The butt-bone position of the rear seat is about 57" from the rear handle.
I lengthened the triple saddle so that it is now 64" long.
I am going to post this and then add more advice in another post so that I don’t run into the 30 minutes delayed ejaculation penalty.
Whether to use a triple saddle or
individual moveable seats is a serious decision.
The advantages of a triple saddle are that it adds tremendous strength to the boat and that the triple saddle is VERY stable for the paddler(s). This is assuming that the triple saddle is not only glued in, but supported at the top by at least two and as many as three thwarts.
The disadvantages of the triple saddle are that it interferes with bailing, takes up some low-down center storage space, and that it may put tandem paddlers closer together than is desirable. Trim may also be an issue, because saddle placement which is optimal for a solo paddler with an empty boat… may result in a tandem team being a bit too far forward.
Modifications I made to my triple saddle include: glueing 2" slabs of minicell to the sides of the seats so that the seats are now 10" wide. Very comfy.

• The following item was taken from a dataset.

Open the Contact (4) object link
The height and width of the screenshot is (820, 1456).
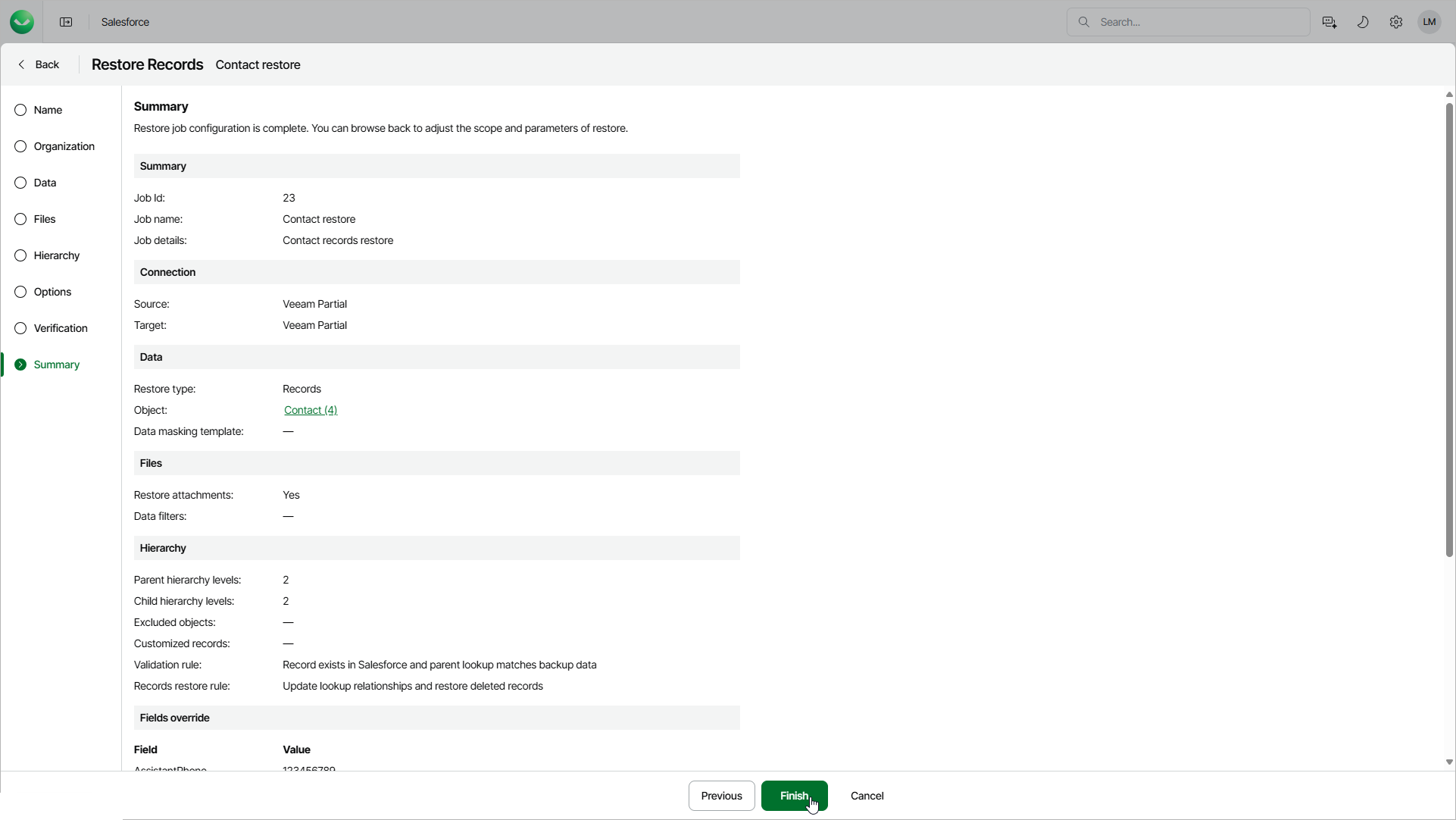(x=311, y=411)

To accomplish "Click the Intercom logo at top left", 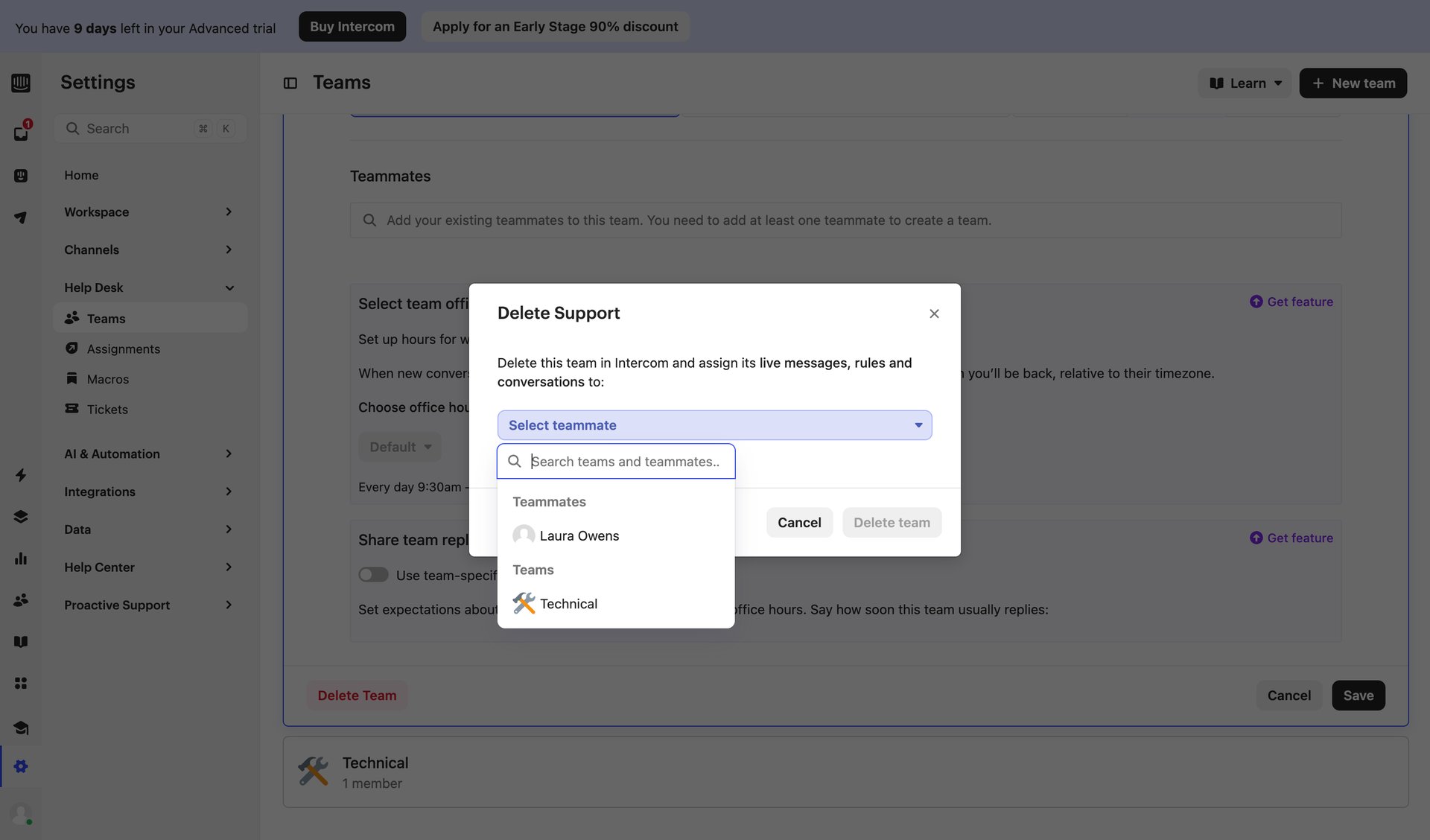I will (20, 83).
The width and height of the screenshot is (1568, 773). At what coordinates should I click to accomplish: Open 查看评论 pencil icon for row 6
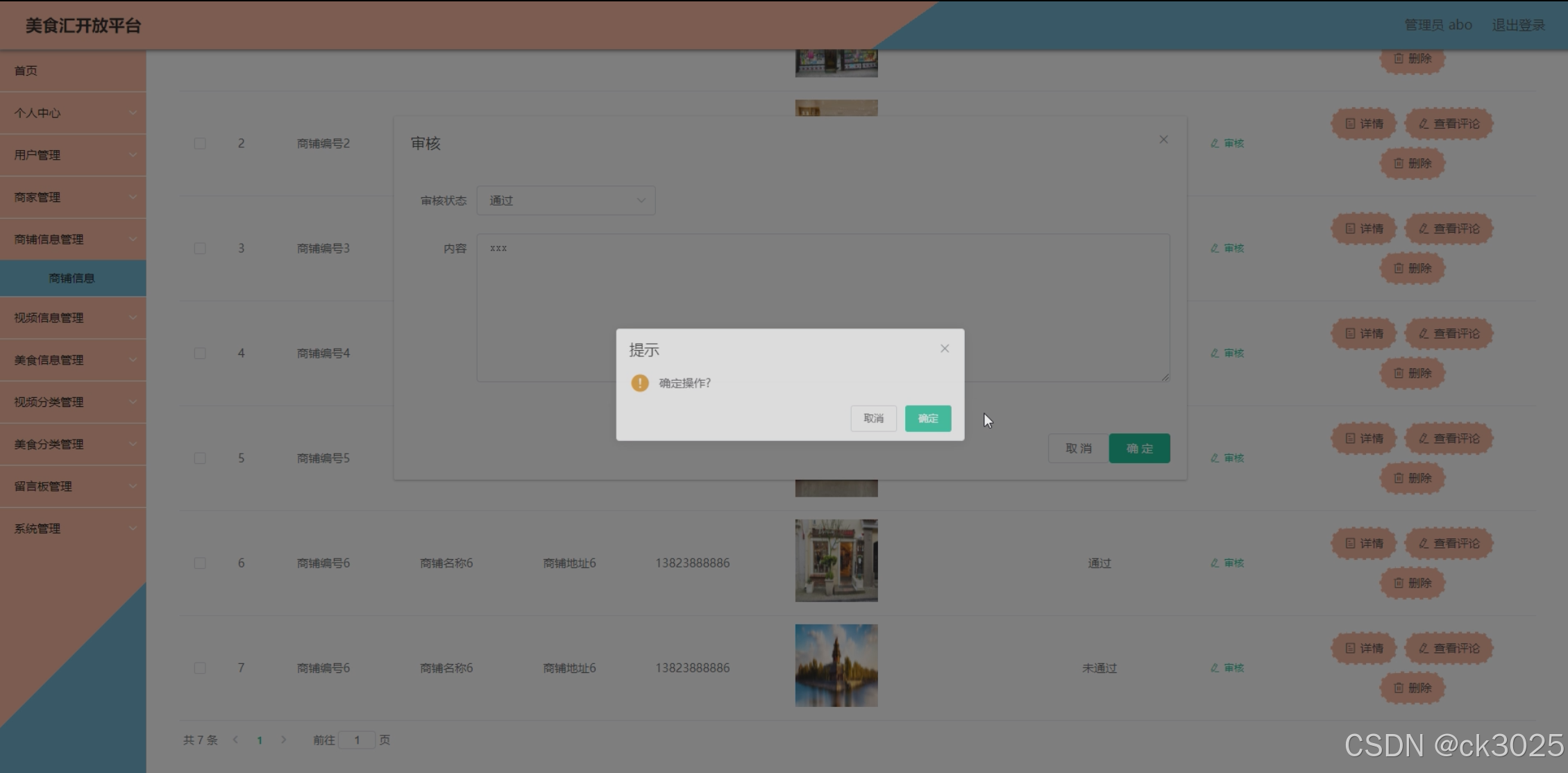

Mad River’s advice on seat placement was faulty. When I had trouble with the stern tending to “come around” the bow when paddling tandem, they told me to move the seats forward. But the reason the stern came around the bow was that the narrow, mild-V bow was digging in while the flattish, wider stern was planing around with the least excuse. I got a distinct improvement by splicing several inches onto the stern end of the triple saddle, so that I could sit at least 6" farther back.
Let’s talk about what sort of boat you
have. I’t speed comes mainly from its narrowness, which also makes for easy solo paddling. Contrary to Mad River’s description of the boat as “fish form,” the hull bottom is Swedeform. That is, the bow is narrower and a tad more v-d, while the stern is flatter and wider. This applies to the waterline, not the gunwales.
The boat accelerates wonderfully for its weight. It spins well on eddy lines and tolerably on the flat, at least if it is not too loaded. It does not have enough flatness to ferry at steep angles. My Mad River Guide ferries better at steep angles. But if you lean the Synergy severely enough to get the upstream edge well clear of the current, it ferries tolerably.
I don’t side surf this boat much. The tubular hull is pretty grabby. But again, if you lean farther downstream than you think you should have to, you may not get flipped.
The Synergy is not a particularly dry boat, even paddled solo. When I was soloing the Dolores at 800 cfs, I learned not to ride through the haystacks; I ran beside them. I wish I had taken a pump, because with a boat full of gear, there was no place to work a bailer, and the boat was too heavy to tip to get water out at the bank.
I have fantasies of designing a drop skeg so that our Synergy can be paddles on lakes. If you do Canadian paddling, you will have to deal with lakes as well as rapids, and a skeg could be useful. If I devise something effective, I will post.
Better check to make sure that you guys have the same type of deck plates/handles!